Não é que há dois dias, recebo no meu e-mail, uma magnífica imagem, gentilmente divulgada pelo meu primo Carlos Loff Fonseca, um aficionado e profissional da fotografia. Esta imagem é a de uma dona-elvira passeando nas ruas da cidade da Praia, nos anos áureos em que a mesma não era uma antiguidade!
Com a devida vénia reproduzo aqui a octogenária fotografia em questão:
Para melhor situar a época, da pesquisa de imagens que fiz na Internet, encontrei um modelo de 1929, que muito se assemelha ao da fotografia "praiense", um Ford A Phaeton - 1929 (Azul, Descapotável) e adiciono uma foto do mesmo local, a Praça Alexandre Albuquerque, tal qual ela se encontrava ontem, dia 28-2-2009.

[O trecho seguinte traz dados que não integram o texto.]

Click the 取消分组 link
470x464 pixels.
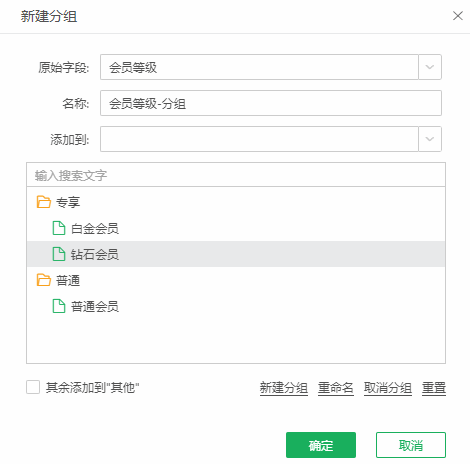(x=388, y=388)
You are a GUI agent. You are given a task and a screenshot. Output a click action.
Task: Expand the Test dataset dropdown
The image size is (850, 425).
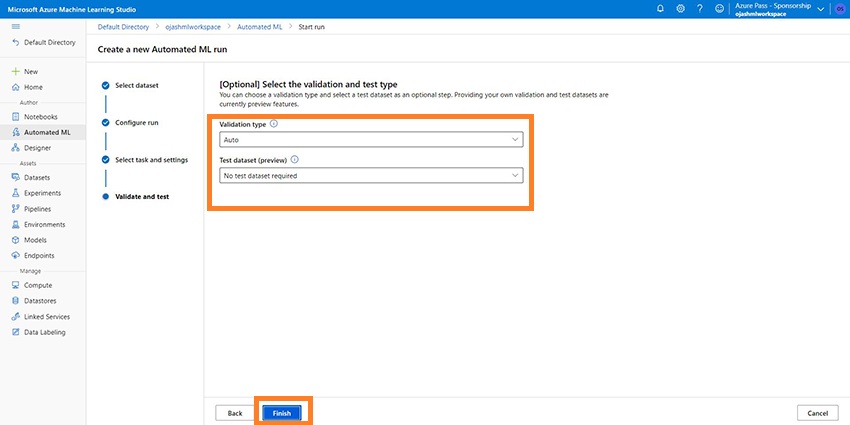(370, 175)
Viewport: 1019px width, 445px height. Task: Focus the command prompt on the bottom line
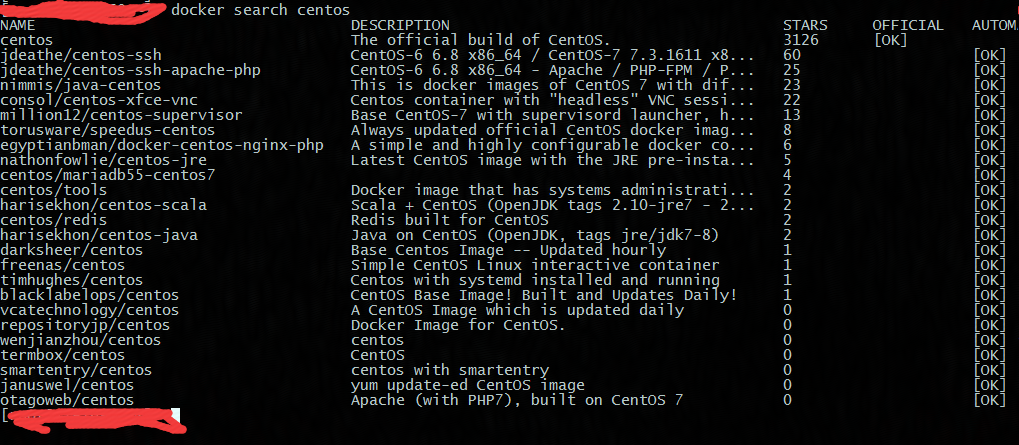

Foi um prazer ler este texto. Do calhambeque do Roberto Carlos duvido que alguém da nossa geração não se recorde. Dos calhambeques que circularam na Praia não me recordo, mas do Bu Mãe contavam-se umas anedotas que chegaram ao meu conhecimento (pelo que se calhar ainda vi o carro embora não ligasse nada a isso).
ResponderEliminarUm abraço
João Manuel
Boa Noite
ResponderEliminarHoje fui procurar quem foi Dona Elvira, porque aqui onde moro (Recife - Pernambuco - Brasil) existe uma rua e uma praça que levam esse nome, e este é o nome da minha mãe que tem 83 anos, ela me perguntou porque esses lugares tinham este nome, dai fui procurar para ver quem foi Dona Elvira, e encontrei seu blog, não sabia que era o nome de um automóvel antigo, agora toda a família vai saber que ela (minha mãe) tem um nome chic).
Abraços e Parabéns pelo blog.
o carro da foto em preto em branco parece muito um Fiat 501, de 1924.